Puerto Rican politician

Kimmey Raschke Martínez (born January 17, 1974, in San Juan, Puerto Rico) is a politician and Senator. She was a member of the Senate of Puerto Rico from 2009 to 2012.

==Early years and studies==
Kimmey Raschke was born on January 17, 1974, in San Juan, Puerto Rico. She is of Sephardi and Ashkenazi descendant. Her parents are evangelical preacher Jorge Raschke García and Isaura Martínez Rodríguez, and she has a sister: Kathryn. She studied her elementary school at the Colegio Asambleas de Dios, and finished high school at the Cristo Defensores de la Fe Academy. Raschke then obtained her bachelor's degree in journalism from the Universidad del Sagrado Corazón.

==Professional career==
Raschke has worked as producer of the radio show Clamor con la Juventud from the Clamor Broadcasting Network radio station. She also worked at the Press Office of La Fortaleza during the governorship of Pedro Rosselló. She started working as a journalist for WKAQ-Radio serving also as an editor, news manager, and moderator of her own show called Hola Kimmey.
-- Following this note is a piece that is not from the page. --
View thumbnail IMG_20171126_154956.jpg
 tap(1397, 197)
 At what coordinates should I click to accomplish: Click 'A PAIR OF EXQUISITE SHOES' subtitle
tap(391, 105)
In 2003, Raschke was nominated by the Overseas Press Club to the award "News of the Moment" for her radio story titled "La Masacre de Bayamón".

In 2005, she went on to work at the Press Office of the Puerto Rico House of Representatives. That same year, Mayor of San Juan, Jorge Santini, recruited her to serve as Director of the Office of Social Link and Religious Affairs of the Municipality of San Juan.

==Political career==
As a result of her work with the Municipality of San Juan, she decided to run for Senator for the District of San Juan in 2008. She first succeeded at her party primaries, defeating incumbent Senator Carlos Díaz. At the 2008 general elections, she was elected along with Senator Roberto Arango. Raschke was sworn in on January 2, 2009, and was selected by fellow Senator Thomas Rivera Schatz to present his nomination for the Presidency of the Senate.

Raschke has presided the Commissions of Education and Family Affairs of the Senate. She has also been co-president of the Joint Commission of Internships in Education Pilar Barbosa. She has also served as vice-president of the Commissions of Tourism and Culture, as well as being a member of the Commissions of Rules and Calendar, Treasury, Public Safety, Judicial Affairs, Municipal Affairs, and the Joint Commission of the Comptroller's Special Reports.

In October 2011, Raschke announced she would seek reelection to the Senate in 2012, despite not counting with the support of leaders of his party and district, Jorge Santini and Aníbal Vega Borges. Santini and Representative José "Nuno" López claimed that Raschke wasn't working for the needs of the district of San Juan, and that there was a lack of communication between them.

In 2012, Raschke decided to run for Senator at large, but lost in the primaries of her party held on March 18. Two years later, she ran for the presidency of the New Progressive Party (PNP) in San Juan. However, she was defeated by Leo Díaz Urbina in the elections that were held on June 8, 2014. Raschke finished with 1,131 votes for 11.7%.